The diner on the southbound trip did not have the chef’s special of crab cakes. The server claimed that those are put on by the commissary in New Orleans, which had failed to stock the diner well enough for the trip to Chicago and return. The crab cakes were
available on the northbound trip. I found them quite good, accompanied by a very tasty sauce. Sure, the crab cakes were not as good as the one I had in a French  Quarter bistro, but given what Amtrak has to work with that is probably not a fair comparison. It was good enough that I ordered the crab cakes on the Capitol Limited.

For the most part, the menu on the City of New Orleans was the same as that on the Capitol Limited, but with some variation.

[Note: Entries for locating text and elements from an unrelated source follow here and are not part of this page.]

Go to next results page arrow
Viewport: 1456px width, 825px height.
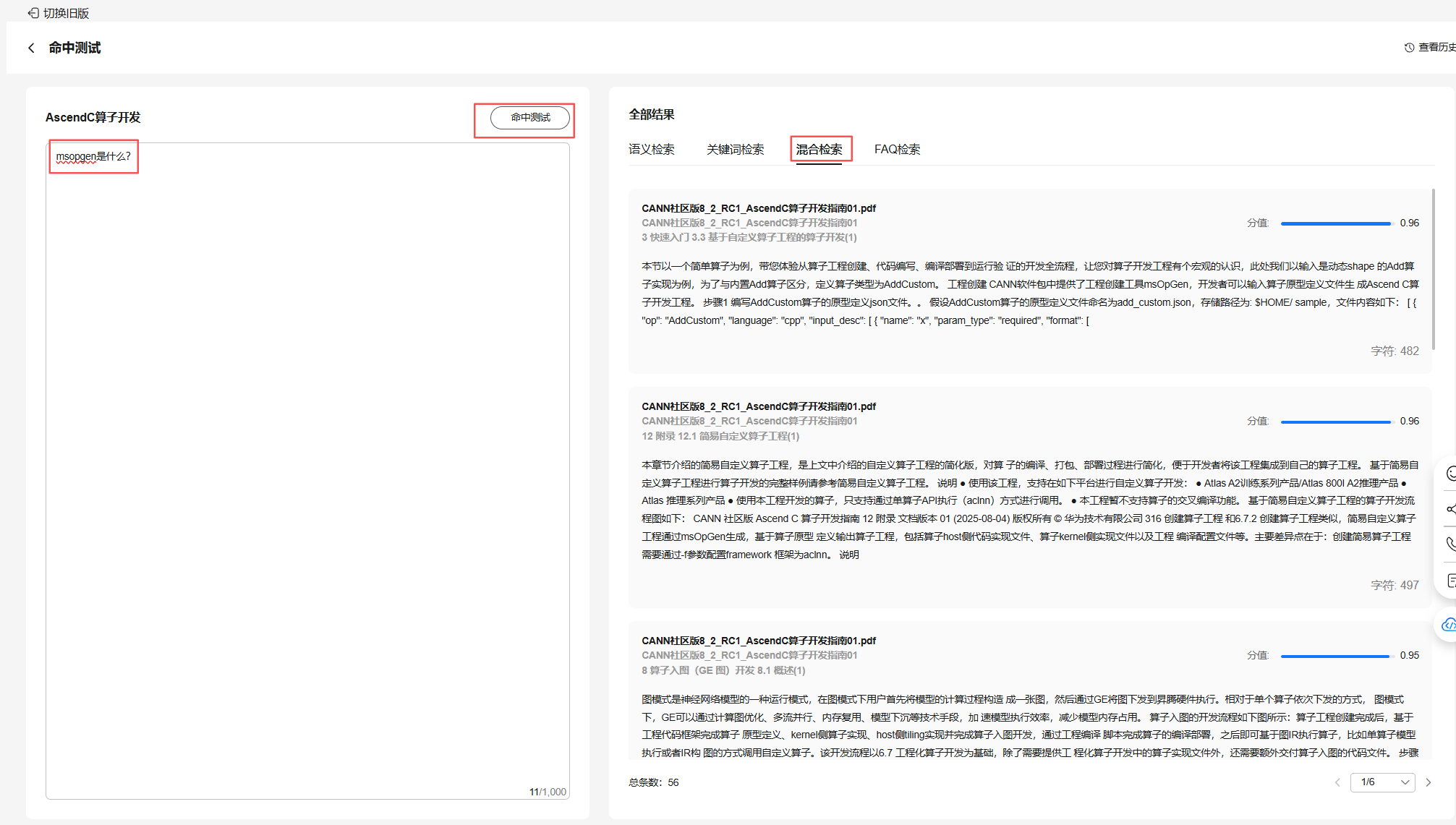coord(1429,782)
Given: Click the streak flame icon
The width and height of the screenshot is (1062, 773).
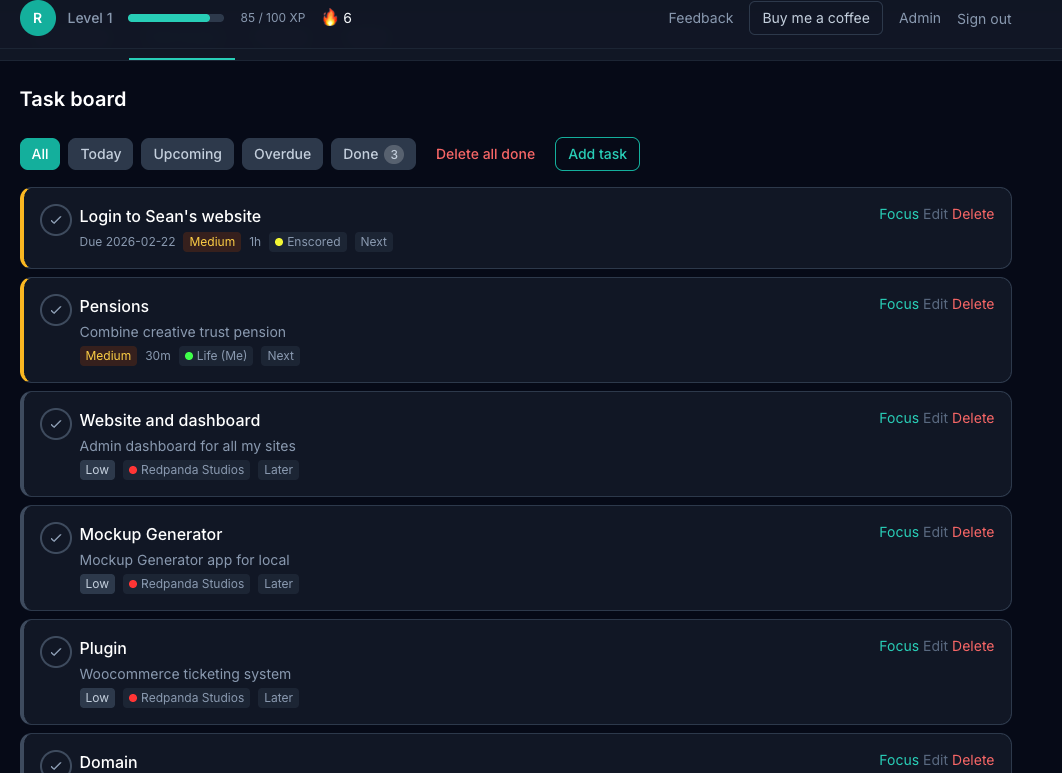Looking at the screenshot, I should (330, 17).
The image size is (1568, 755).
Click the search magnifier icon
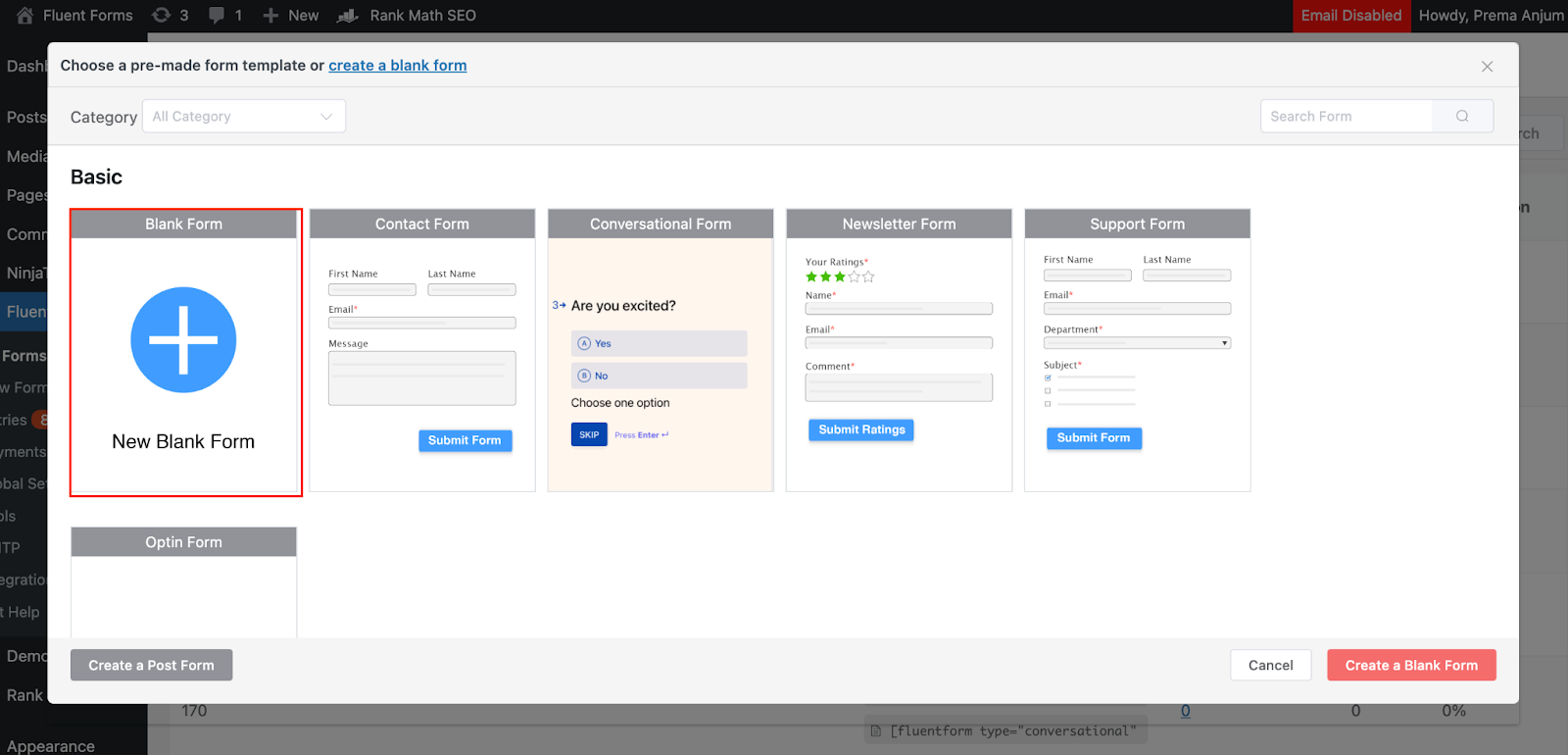[1462, 116]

The City offered a cheddar and broccoli quiche at breakfast that was more like a casserole. It was so good that I ordered it twice. This offering was not available on the Capitol Limited, whose catch of the day at dinner was Mahi Mahi as opposed to salmon on the City of New Orleans. I sampled the salmon on the southbound trip and found it good, although not great. It was enhanced with a nice  sauce and garlic mashed potatoes. The latter tasted like homemade, not instant.

On all four trains, we had diners set up in the new configuration. I’m not sure what to think about this. Yes, it does give the diner a non-traditional look, but if you draw one of the short tables, you wind up sitting with your back to the window. That I didn’t like. Yes, I could see out the window on the opposite side of the car, but that required looking over someone else’s table.
 
I wonder if this new seating arrangement has reduced the capacity of the diner. That did not appear to be much of a problem on the City of New Orleans, but was an issue on the Capitol Limited. Shortly after leaving Chicago, a dining car employee announced he would soon come through the coaches to take dinner reservations with the earliest seating at 9 p.m. The train departs Chicago at 7:05 p.m. Serving begins as early as 6:30 p.m. but sleeping car passengers get first crack at reservations. With three sleepers on the train, there are a lot of first class passengers to feed.

The dining car guy never did come through the coaches to take reservations. When he announced the 9 p.m. seating, he apparently said something about open seating now. We went to the diner and were promptly seated. That the server never came through the coaches was hardly surprising. With just two servers and seatings every half-hour I just didn’t see where there would be time for anyone to break away to the three coaches to take dinner reservations. On nights like these, the diner could use some more help.

If you have not dined on Amtrak lately, they are still using the paper plates and stainless steel silverware with cloth napkins at some meals. This does not appear to compromise the quality of the food much, although real china would be better.

The on-board personnel of the City of New Orleans in particular was friendly and accommodating. There were coach attendants on the Capitol Limited, but they never seemed to be around much and I had no dealing with them. 

New Orleans Union Passenger Terminal has a first class lounge called the Magnolia Room. It is not staffed and you enter it by punching in a code that you must get from the ticket counter. It was a nice lounge, although it does not have enough chairs. Also, if you don’t wish to watch TV you are out of luck.

From my observations, all of the trains were full or near capacity. Although we had sleepers on the City of New Orleans, I heard an announcement as we sat in Chicago that the train was full and that every seat was needed. This was in March on a Monday night.
Presumably, Amtrak would be able to sell more seats during the peak travel season this summer if it has cars to add to the trains.

In summary everything worked out the way that it should. The few glitches that occurred were not significant enough to spoil our enjoyment. We both had a very good trip. This was Amtrak as good as it can be given the resources it has and the conditions under which it must operate these days.